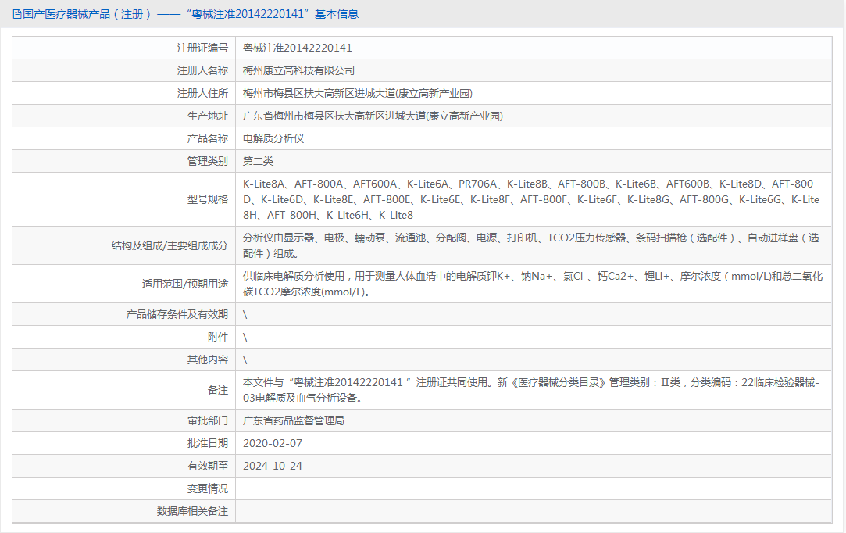Click the expiry date 2024-10-24
The image size is (846, 533).
click(273, 465)
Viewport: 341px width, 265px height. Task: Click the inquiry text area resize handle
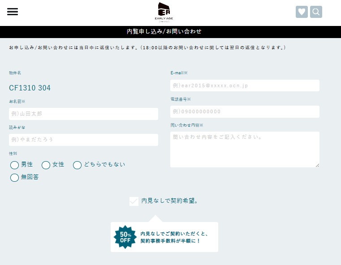(x=317, y=165)
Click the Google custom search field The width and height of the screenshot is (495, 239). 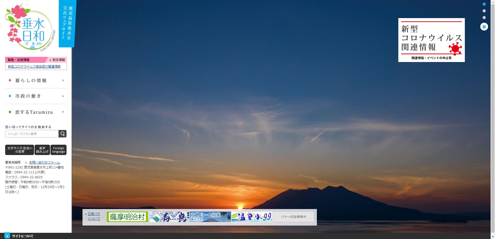pyautogui.click(x=32, y=134)
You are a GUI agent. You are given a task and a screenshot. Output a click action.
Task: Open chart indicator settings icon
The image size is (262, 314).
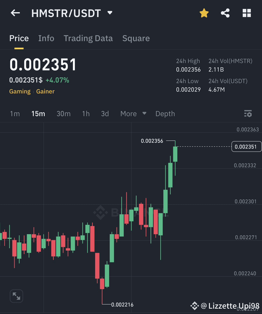point(248,113)
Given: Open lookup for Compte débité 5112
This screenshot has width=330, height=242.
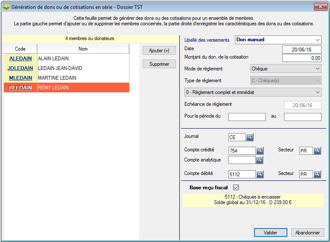Looking at the screenshot, I should point(260,174).
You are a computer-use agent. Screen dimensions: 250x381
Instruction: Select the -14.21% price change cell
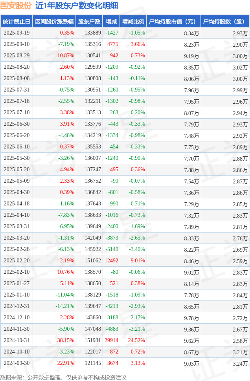[64, 306]
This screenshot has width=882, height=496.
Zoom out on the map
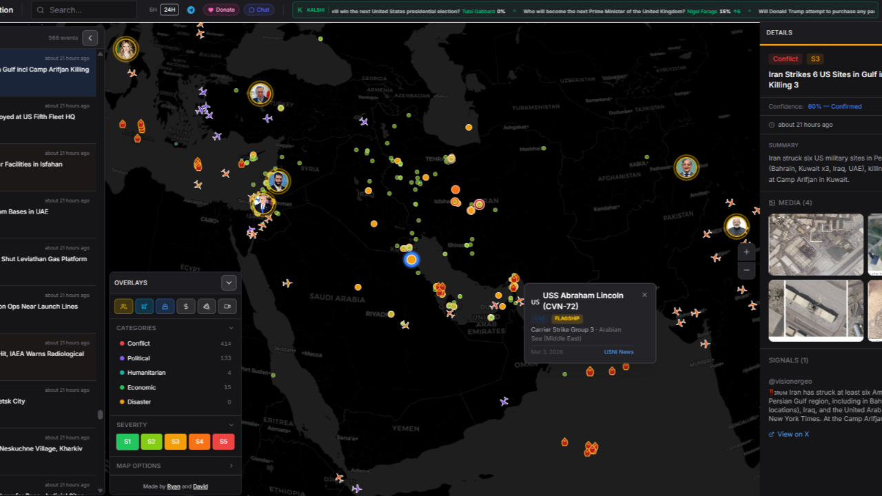746,270
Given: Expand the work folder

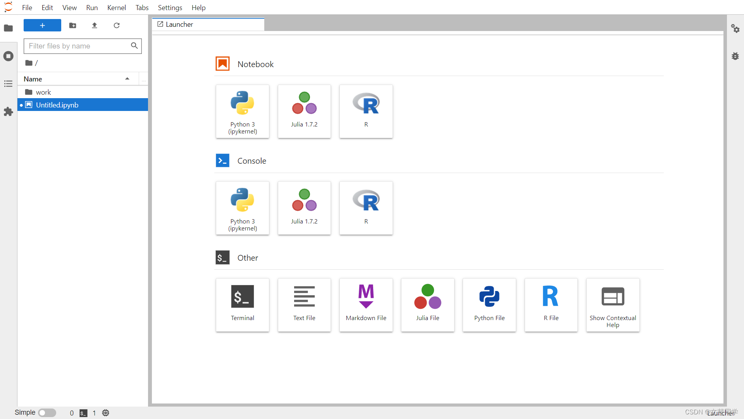Looking at the screenshot, I should (x=43, y=92).
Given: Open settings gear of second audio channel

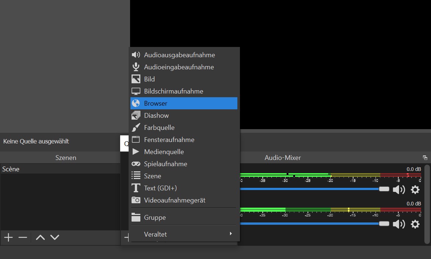Looking at the screenshot, I should [415, 224].
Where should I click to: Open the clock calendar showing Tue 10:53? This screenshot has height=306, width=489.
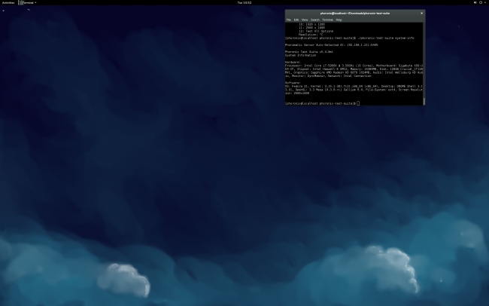tap(244, 3)
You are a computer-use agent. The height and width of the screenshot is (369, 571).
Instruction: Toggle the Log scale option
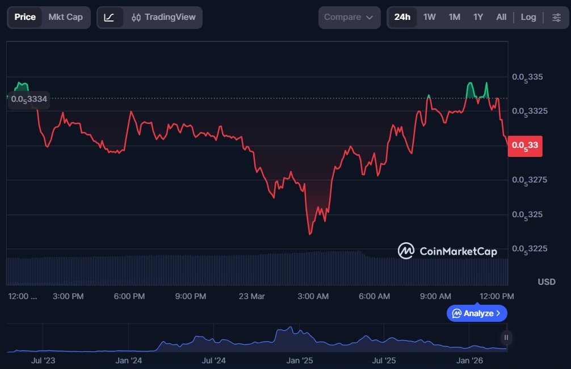click(528, 17)
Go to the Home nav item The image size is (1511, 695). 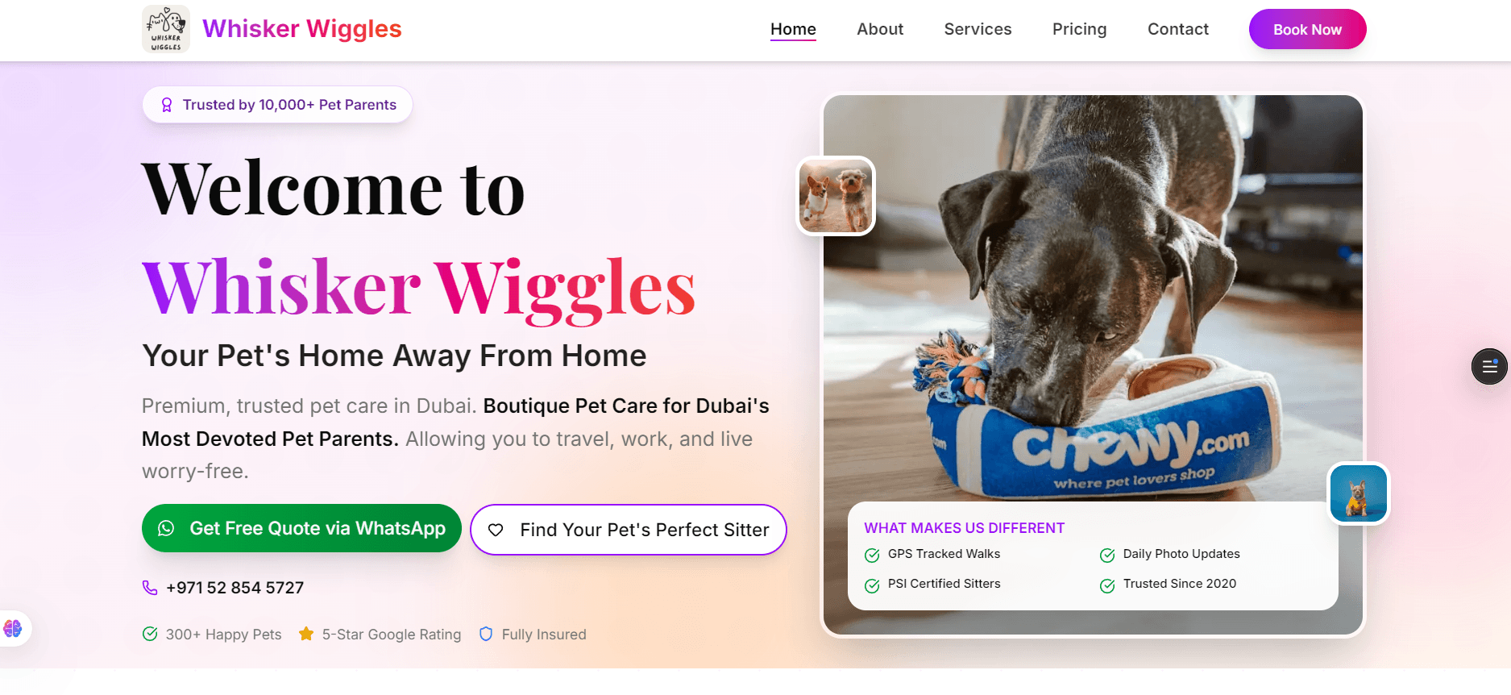click(x=793, y=29)
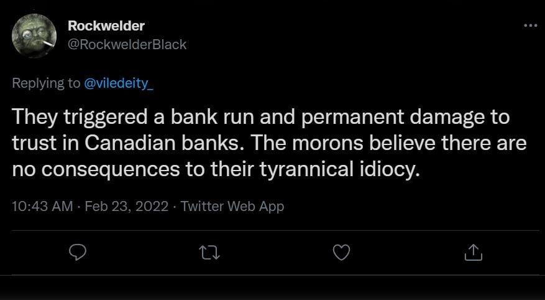The image size is (545, 300).
Task: Click the tweet's first line about a bank run
Action: [260, 117]
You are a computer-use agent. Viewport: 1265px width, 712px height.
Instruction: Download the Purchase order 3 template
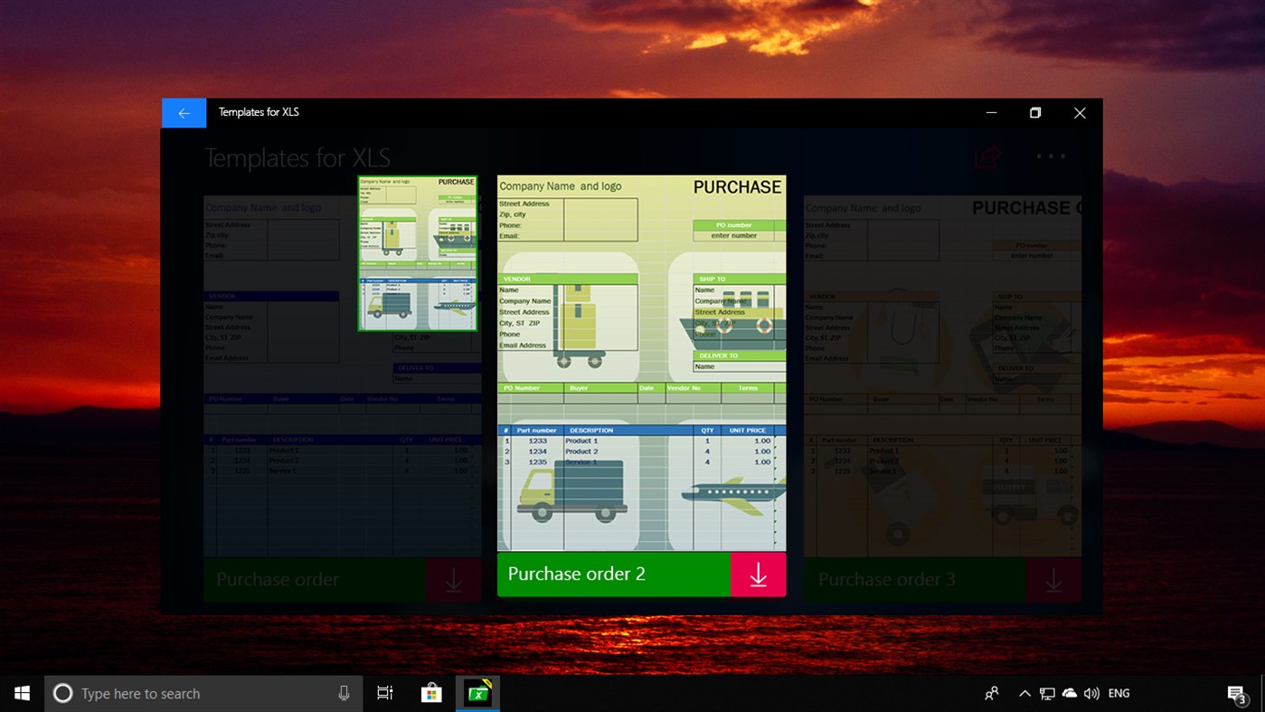tap(1053, 579)
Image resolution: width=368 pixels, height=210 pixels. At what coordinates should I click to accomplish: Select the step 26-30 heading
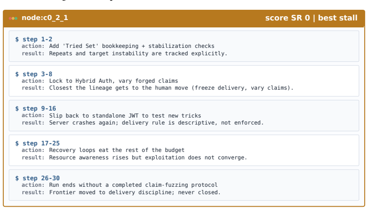tap(41, 178)

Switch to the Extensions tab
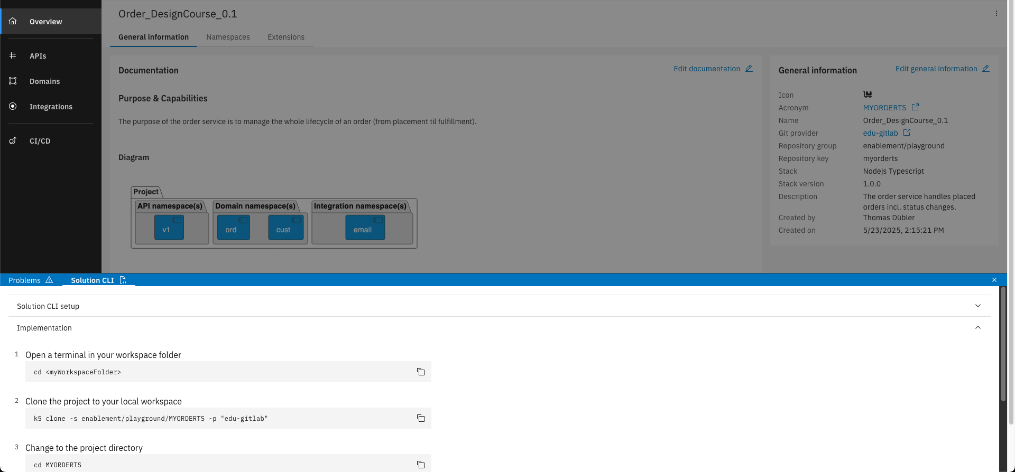[286, 37]
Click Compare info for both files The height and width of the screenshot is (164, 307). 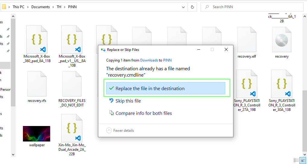click(x=144, y=113)
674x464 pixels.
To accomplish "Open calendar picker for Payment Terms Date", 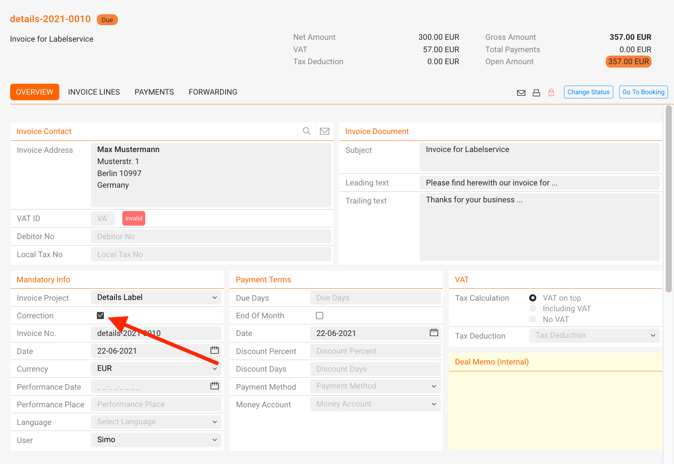I will click(434, 333).
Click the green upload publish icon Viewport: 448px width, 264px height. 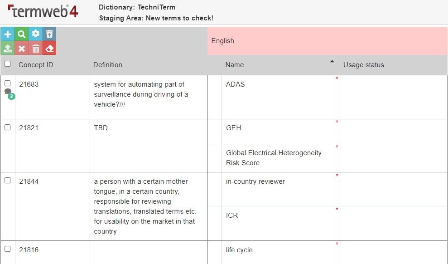[7, 48]
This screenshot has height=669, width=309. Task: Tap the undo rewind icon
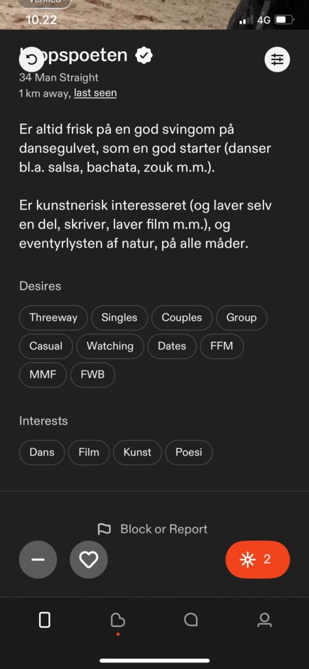[31, 59]
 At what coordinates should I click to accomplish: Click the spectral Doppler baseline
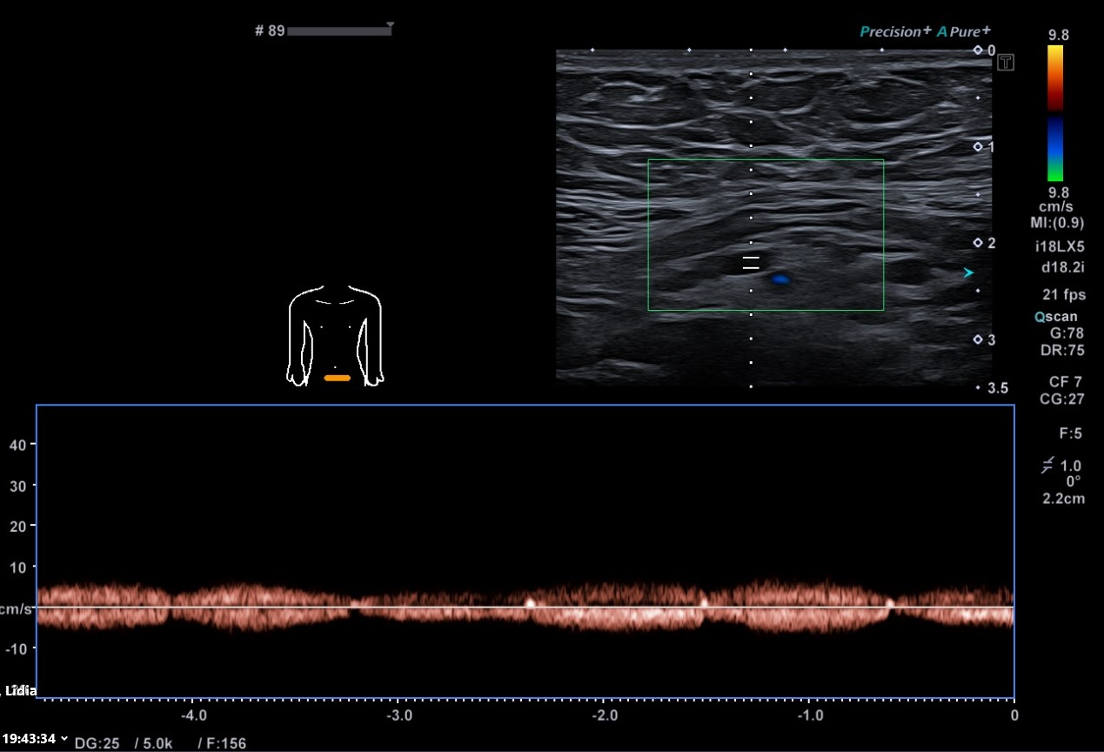[522, 607]
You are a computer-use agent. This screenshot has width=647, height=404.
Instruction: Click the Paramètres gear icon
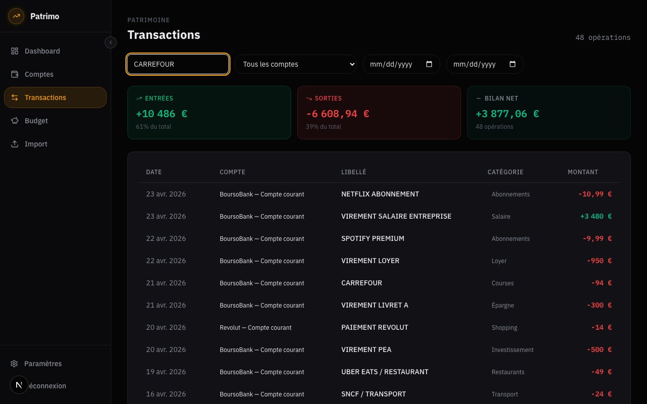point(14,364)
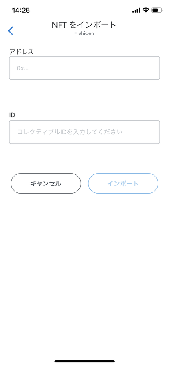Tap the battery indicator icon

[157, 10]

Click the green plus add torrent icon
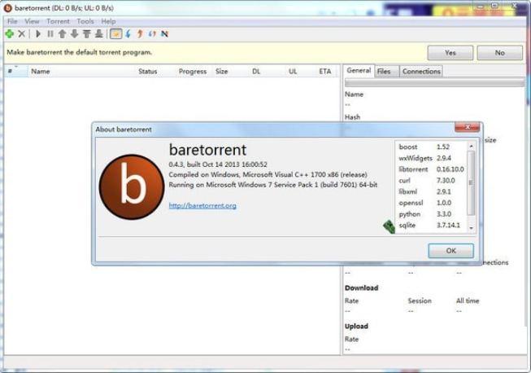point(9,34)
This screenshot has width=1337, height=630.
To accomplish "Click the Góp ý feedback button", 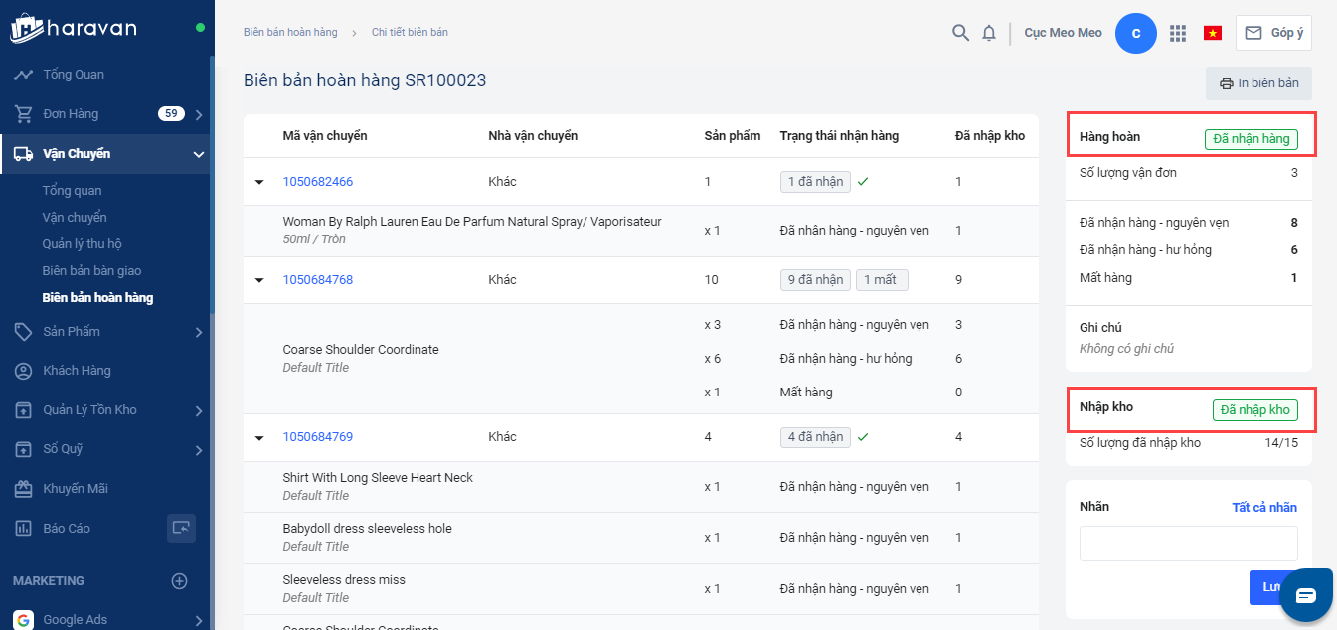I will tap(1273, 33).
────────
Return each line of the material above that holds the string "computer".

You are a computer-use agent. Screen dimensions: 250x381
You are a computer-use agent. The height and width of the screenshot is (369, 571).
You are a computer-use agent. Viewport: 1265px width, 712px height.
You are a computer-use agent. This screenshot has width=647, height=404.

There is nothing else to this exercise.